::: SOURCE RECORDS :::

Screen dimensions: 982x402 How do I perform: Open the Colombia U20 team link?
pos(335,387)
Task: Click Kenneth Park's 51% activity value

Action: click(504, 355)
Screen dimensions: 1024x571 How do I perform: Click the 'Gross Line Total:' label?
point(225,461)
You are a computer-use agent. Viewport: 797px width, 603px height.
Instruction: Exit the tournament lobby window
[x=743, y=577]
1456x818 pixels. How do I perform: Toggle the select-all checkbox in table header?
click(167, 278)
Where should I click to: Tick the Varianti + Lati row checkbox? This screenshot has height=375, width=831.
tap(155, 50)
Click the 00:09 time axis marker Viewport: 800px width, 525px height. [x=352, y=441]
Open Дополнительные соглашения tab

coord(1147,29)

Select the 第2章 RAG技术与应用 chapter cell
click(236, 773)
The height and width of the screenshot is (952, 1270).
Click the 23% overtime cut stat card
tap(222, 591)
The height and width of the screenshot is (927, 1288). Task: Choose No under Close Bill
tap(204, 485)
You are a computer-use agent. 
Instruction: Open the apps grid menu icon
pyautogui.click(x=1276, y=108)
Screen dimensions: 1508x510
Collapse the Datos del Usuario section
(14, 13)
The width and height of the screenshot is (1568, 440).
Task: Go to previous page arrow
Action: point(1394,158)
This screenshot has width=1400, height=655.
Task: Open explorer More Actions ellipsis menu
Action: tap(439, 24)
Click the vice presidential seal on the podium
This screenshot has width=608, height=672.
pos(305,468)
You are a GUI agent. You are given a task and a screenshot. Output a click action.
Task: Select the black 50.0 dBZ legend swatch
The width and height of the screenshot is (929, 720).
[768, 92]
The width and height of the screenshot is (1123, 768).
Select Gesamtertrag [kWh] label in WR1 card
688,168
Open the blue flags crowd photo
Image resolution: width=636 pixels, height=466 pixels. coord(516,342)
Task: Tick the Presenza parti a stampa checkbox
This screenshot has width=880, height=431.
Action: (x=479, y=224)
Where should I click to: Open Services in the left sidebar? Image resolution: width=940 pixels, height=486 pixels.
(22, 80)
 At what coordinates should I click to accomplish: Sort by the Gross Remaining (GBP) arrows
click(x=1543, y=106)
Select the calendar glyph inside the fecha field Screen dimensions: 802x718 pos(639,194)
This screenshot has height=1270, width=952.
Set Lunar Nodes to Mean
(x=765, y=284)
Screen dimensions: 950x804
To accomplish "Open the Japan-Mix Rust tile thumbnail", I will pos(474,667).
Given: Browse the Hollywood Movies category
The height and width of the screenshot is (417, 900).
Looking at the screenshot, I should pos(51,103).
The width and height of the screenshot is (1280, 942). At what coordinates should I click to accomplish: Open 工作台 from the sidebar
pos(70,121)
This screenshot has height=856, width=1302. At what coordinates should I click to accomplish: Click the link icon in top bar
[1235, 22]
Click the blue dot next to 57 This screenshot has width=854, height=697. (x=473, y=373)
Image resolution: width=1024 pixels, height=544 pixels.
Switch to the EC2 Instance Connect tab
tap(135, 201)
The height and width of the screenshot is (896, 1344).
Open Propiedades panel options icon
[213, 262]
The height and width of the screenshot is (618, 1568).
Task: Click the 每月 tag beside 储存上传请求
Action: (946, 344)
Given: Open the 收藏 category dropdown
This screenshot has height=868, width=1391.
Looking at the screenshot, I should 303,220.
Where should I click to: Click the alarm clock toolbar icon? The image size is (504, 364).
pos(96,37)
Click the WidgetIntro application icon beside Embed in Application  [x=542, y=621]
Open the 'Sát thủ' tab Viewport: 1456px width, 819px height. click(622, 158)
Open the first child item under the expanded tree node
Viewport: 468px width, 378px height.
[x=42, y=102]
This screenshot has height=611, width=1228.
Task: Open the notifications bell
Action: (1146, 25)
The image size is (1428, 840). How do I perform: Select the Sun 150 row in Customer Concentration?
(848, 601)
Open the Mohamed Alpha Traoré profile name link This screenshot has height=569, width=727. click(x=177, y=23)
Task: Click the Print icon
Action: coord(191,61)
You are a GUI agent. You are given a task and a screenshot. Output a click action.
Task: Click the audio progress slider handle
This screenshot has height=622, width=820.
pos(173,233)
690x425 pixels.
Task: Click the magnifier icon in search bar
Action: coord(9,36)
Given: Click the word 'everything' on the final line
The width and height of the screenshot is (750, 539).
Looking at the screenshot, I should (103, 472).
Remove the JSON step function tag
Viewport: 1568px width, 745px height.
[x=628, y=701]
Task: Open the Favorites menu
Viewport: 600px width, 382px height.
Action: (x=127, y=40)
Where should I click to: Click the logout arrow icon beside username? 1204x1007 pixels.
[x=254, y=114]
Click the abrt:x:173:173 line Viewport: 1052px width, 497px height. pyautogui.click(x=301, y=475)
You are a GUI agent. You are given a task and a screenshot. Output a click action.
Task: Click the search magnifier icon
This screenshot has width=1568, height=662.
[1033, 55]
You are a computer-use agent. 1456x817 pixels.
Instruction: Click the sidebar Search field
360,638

:::

:: WHAT IS EXPECTED ::
Copy out the records in full, matching every line character for character.

:: RESULT ::
Screen dimensions: 982x402 How do I perform: Open the Colombia U20 team link?
pos(335,387)
Task: Click Kenneth Park's 51% activity value

Action: click(504, 355)
Screen dimensions: 1024x571 How do I perform: Click the 'Gross Line Total:' label?
point(225,461)
You are a computer-use agent. Viewport: 797px width, 603px height.
Instruction: Exit the tournament lobby window
[x=743, y=577]
1456x818 pixels. How do I perform: Toggle the select-all checkbox in table header?
click(167, 278)
Where should I click to: Tick the Varianti + Lati row checkbox? This screenshot has height=375, width=831.
tap(155, 50)
Click the 00:09 time axis marker Viewport: 800px width, 525px height. [x=352, y=441]
Open Дополнительные соглашения tab

coord(1147,29)

Select the 第2章 RAG技术与应用 chapter cell
click(236, 773)
The height and width of the screenshot is (952, 1270).
Click the 23% overtime cut stat card
tap(222, 591)
The height and width of the screenshot is (927, 1288). Task: Choose No under Close Bill
tap(204, 485)
You are a computer-use agent. 
Instruction: Open the apps grid menu icon
pyautogui.click(x=1276, y=108)
Screen dimensions: 1508x510
Collapse the Datos del Usuario section
(14, 13)
The width and height of the screenshot is (1568, 440).
Task: Go to previous page arrow
Action: point(1394,158)
This screenshot has width=1400, height=655.
Task: Open explorer More Actions ellipsis menu
Action: tap(439, 24)
Click the vice presidential seal on the podium
This screenshot has width=608, height=672.
pos(305,468)
You are a GUI agent. You are given a task and a screenshot. Output a click action.
Task: Select the black 50.0 dBZ legend swatch
The width and height of the screenshot is (929, 720).
[768, 92]
The width and height of the screenshot is (1123, 768).
Select Gesamtertrag [kWh] label in WR1 card
688,168
Open the blue flags crowd photo
Image resolution: width=636 pixels, height=466 pixels. coord(516,342)
Task: Tick the Presenza parti a stampa checkbox
This screenshot has width=880, height=431.
Action: (x=479, y=224)
Where should I click to: Open Services in the left sidebar? Image resolution: width=940 pixels, height=486 pixels.
(22, 80)
 At what coordinates should I click to accomplish: Sort by the Gross Remaining (GBP) arrows
click(x=1543, y=106)
Select the calendar glyph inside the fecha field Screen dimensions: 802x718 pos(639,194)
This screenshot has height=1270, width=952.
Set Lunar Nodes to Mean
(x=765, y=284)
Screen dimensions: 950x804
To accomplish "Open the Japan-Mix Rust tile thumbnail", I will pos(474,667).
Given: Browse the Hollywood Movies category
The height and width of the screenshot is (417, 900).
Looking at the screenshot, I should pos(51,103).
The width and height of the screenshot is (1280, 942). At what coordinates should I click to accomplish: Open 工作台 from the sidebar
pos(70,121)
This screenshot has height=856, width=1302. At what coordinates should I click to accomplish: Click the link icon in top bar
[1235, 22]
Click the blue dot next to 57 This screenshot has width=854, height=697. (x=473, y=373)
Image resolution: width=1024 pixels, height=544 pixels.
Switch to the EC2 Instance Connect tab
tap(135, 201)
The height and width of the screenshot is (896, 1344).
Open Propiedades panel options icon
[213, 262]
The height and width of the screenshot is (618, 1568).
Task: Click the 每月 tag beside 储存上传请求
Action: (946, 344)
Given: Open the 收藏 category dropdown
This screenshot has height=868, width=1391.
Looking at the screenshot, I should 303,220.
Where should I click to: Click the alarm clock toolbar icon? The image size is (504, 364).
pos(96,37)
Click the WidgetIntro application icon beside Embed in Application  [x=542, y=621]
Open the 'Sát thủ' tab Viewport: 1456px width, 819px height. click(622, 158)
Open the first child item under the expanded tree node
Viewport: 468px width, 378px height.
[x=42, y=102]
This screenshot has height=611, width=1228.
Task: Open the notifications bell
Action: (1146, 25)
The image size is (1428, 840). How do I perform: Select the Sun 150 row in Customer Concentration?
(848, 601)
Open the Mohamed Alpha Traoré profile name link This screenshot has height=569, width=727. click(x=177, y=23)
Task: Click the Print icon
Action: coord(191,61)
You are a GUI agent. You are given a task and a screenshot. Output a click action.
Task: Click the audio progress slider handle
This screenshot has height=622, width=820.
pos(173,233)
690x425 pixels.
Task: Click the magnifier icon in search bar
Action: coord(9,36)
Given: Click the word 'everything' on the final line
The width and height of the screenshot is (750, 539).
Looking at the screenshot, I should (103, 472).
Remove the JSON step function tag
Viewport: 1568px width, 745px height.
[x=628, y=701]
Task: Open the Favorites menu
Viewport: 600px width, 382px height.
Action: (x=127, y=40)
Where should I click to: Click the logout arrow icon beside username? 1204x1007 pixels.
[x=254, y=114]
Click the abrt:x:173:173 line Viewport: 1052px width, 497px height. pyautogui.click(x=301, y=475)
You are a GUI agent. You are given a task and a screenshot. Output a click action.
Task: Click the search magnifier icon
This screenshot has width=1568, height=662.
[1033, 55]
You are a computer-use agent. 1456x817 pixels.
Instruction: Click the sidebar Search field
360,638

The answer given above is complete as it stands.